Quallen sind wahre Überlebenskünstler. Um lange Hungerperioden zu überstehen, können sie ihr Körpergewicht um bis zu 99 Prozent reduzieren und im Notfall sogar ihre eigenen Geschlechtsorgane verspeisen. Selbst im sauerstoffarmen Wasser überleben die Tiere bis zu zwei Stunden, da sich im Gel ihres Körpers luftgefüllte Hohlräume befinden, aus denen bei Bedarf Reserven des lebenswichtigen Gases extrahiert werden. Und als wäre dies alles noch nicht genug, fanden Wissenschaftler kürzlich heraus, dass manche Quallen praktisch unsterblich sind.
Der Alterungsprozess wird umgekehrt
Doch kann ein Lebewesen wirklich ewig leben? Was lange Zeit als unmöglich galt, scheint bei der Mittelmeerqualle Turritopsos nutricula zum Alltag zu gehören. Denn wie der Meeresbiologe Ferdinand Boero von der Universität Lecce feststellte, hat diese Art einen bislang einzigartigen Weg gefunden, um ihrem natürlichen Ende zu entgehen.
Denn sobald die Qualle in die Jahre kommt und die Zellen ihre Aufgaben nicht mehr optimal erfüllen, führt sie eine Verjüngungskur durch. Dafür sinkt sie zu Boden und regeneriert sich dort. Die Zellen verlieren ihre bislang ausgeübte Funktion, zum Beispiel als Nerven- oder Nesselzellen, und werden in ihr Ausgangsstadium, in undifferenzierte Stammzellen zurückgeführt. Wie in ihrer frühsten Kindheit besteht die Qualle daraufhin wieder aus lauter multipotenten Einheiten, die sich neu spezialisieren können.
Wenn alles ideal läuft, die Qualle also weder gefressen noch an Land gespült wird, kann sie nach heutigen Erkenntnissen ewig leben. Seit dies entdeckt wurde, forschen Wissenschaftler daran, wie die Qualle den Alterungsprozess umkehren kann. Bisher ohne durchschlagenden Erfolg.
Quallengene für den Menschen?
Thomas Holstein, Professor an der Heidelberger Ruprecht-Karls-Universität, versucht einem ähnlichen Geheimnis auf die Spur zu kommen. Der Molekularbiologe hat dazu Polypen untersucht, eine frühe Entwicklungsstufe der Quallen, aus der sich die frei schwebenden Medusen entwickeln. Dabei stellte er fest, dass die Winzlinge sich so gut regenerieren, dass sie ebenfalls als unsterblich gelten. Nachdem der Forscher eines der Lebewesen unter dem Mikroskop in Stücke schnitt, entwickelten sich aus den einzelnen Teilen schon bald neue Polypen.

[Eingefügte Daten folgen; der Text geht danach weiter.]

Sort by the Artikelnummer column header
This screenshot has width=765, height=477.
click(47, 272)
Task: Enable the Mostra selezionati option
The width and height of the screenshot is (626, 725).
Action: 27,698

Gelingt es den Forschern diesen komplexen Vorgang irgendwann zu entschlüsseln, böte sich vielleicht eine Chance die Humanmedizin zu revolutionieren. Denn vielleicht ist es möglich, die Regenerationsgene der Tiere auch beim Menschen zu nutzen, um erneuernde Prozesse im Körper einzuleiten. „Wir erwarten nicht, dass wir hier die Finger zur Regeneration bringen können, aber ein ganz wichtiges Beispiel ist das Nervensystem, zum Beispiel bei der Alzheimer Erkrankung“ erläutert der Wissenschaftler. Von einem Elixier für das ewige Leben, das aus Quallen gewonnen wird, kann aber keine Rede sein. Selbst wenn die Wissenschaftler den genetischen Code knacken, wäre eine Übertragung dieses Prinzips auf den Menschen wohl undenkbar.